• _Information supplied_
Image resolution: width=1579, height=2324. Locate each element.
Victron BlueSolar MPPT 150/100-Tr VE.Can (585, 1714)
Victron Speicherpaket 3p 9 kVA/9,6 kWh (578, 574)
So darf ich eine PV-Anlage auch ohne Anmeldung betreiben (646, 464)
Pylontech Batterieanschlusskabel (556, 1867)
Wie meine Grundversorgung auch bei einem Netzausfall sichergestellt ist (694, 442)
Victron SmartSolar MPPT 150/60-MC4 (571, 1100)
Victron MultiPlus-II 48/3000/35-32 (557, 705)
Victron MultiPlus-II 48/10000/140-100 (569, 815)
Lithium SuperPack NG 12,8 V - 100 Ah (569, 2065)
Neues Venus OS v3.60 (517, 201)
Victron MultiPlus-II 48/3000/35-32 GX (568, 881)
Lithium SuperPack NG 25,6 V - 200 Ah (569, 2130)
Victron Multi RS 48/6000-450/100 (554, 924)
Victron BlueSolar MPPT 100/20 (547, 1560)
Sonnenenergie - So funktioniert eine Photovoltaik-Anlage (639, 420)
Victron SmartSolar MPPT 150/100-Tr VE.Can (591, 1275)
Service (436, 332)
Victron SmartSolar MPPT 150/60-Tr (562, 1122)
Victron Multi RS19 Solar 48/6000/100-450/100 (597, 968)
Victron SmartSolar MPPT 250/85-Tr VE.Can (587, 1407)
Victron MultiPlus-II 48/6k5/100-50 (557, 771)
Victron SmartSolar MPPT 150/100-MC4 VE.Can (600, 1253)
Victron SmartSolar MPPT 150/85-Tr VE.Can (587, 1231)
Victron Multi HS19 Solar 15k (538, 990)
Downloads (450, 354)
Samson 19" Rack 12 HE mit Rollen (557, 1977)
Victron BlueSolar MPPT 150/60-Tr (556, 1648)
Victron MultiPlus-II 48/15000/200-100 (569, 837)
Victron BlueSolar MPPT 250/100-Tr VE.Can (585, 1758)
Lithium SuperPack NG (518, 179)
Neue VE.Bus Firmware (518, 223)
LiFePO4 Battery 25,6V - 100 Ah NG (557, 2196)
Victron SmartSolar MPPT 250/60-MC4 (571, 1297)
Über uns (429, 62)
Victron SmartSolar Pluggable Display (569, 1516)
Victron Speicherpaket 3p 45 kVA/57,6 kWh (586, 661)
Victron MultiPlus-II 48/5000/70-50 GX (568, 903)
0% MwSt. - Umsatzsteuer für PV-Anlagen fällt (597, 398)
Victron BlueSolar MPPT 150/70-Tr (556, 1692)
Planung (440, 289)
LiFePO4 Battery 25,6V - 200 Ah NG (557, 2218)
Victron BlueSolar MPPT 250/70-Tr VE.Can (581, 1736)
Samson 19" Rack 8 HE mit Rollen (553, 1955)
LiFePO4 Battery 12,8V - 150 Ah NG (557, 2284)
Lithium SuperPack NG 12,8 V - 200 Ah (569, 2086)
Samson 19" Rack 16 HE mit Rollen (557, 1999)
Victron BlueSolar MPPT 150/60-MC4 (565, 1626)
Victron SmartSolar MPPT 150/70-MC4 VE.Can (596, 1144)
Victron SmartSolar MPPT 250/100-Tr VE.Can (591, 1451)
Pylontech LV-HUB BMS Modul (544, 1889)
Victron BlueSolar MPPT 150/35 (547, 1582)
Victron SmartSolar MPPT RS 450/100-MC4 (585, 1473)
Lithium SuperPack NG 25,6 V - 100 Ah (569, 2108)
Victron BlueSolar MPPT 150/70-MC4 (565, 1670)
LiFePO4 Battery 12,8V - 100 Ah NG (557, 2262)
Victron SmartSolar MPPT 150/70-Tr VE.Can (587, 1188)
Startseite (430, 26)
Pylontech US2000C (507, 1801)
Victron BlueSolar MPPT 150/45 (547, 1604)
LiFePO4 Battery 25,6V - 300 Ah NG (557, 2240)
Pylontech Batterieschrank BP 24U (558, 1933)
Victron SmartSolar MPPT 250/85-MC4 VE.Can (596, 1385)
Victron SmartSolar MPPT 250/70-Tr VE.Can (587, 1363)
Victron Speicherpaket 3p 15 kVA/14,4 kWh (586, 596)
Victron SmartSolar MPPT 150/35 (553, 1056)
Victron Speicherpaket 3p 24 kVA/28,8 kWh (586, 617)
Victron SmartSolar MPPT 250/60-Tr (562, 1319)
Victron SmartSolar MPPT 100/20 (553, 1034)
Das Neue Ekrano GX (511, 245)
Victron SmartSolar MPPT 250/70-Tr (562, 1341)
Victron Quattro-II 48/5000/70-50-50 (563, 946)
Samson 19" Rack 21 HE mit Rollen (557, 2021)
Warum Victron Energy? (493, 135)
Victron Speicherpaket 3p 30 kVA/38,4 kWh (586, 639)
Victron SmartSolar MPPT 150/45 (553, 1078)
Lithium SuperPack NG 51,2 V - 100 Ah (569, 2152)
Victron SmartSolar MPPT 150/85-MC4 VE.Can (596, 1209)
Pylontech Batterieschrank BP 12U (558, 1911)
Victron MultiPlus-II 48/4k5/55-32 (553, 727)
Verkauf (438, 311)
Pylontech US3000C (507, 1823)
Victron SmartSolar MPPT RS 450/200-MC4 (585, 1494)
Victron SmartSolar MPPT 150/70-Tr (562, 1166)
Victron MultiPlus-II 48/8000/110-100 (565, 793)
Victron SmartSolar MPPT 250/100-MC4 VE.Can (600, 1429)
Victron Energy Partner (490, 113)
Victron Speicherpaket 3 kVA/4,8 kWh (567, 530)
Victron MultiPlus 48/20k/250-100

• _What is expected_
Find the word "SuperPack" in the entries above, then copy each line that holds it.

• _Result of the exercise_
Lithium SuperPack NG 12,8 V - 100 Ah (569, 2065)
Lithium SuperPack NG 25,6 V - 200 Ah (569, 2130)
Lithium SuperPack NG (518, 179)
Lithium SuperPack NG 12,8 V - 200 Ah (569, 2086)
Lithium SuperPack NG 25,6 V - 100 Ah (569, 2108)
Lithium SuperPack NG 51,2 V - 100 Ah (569, 2152)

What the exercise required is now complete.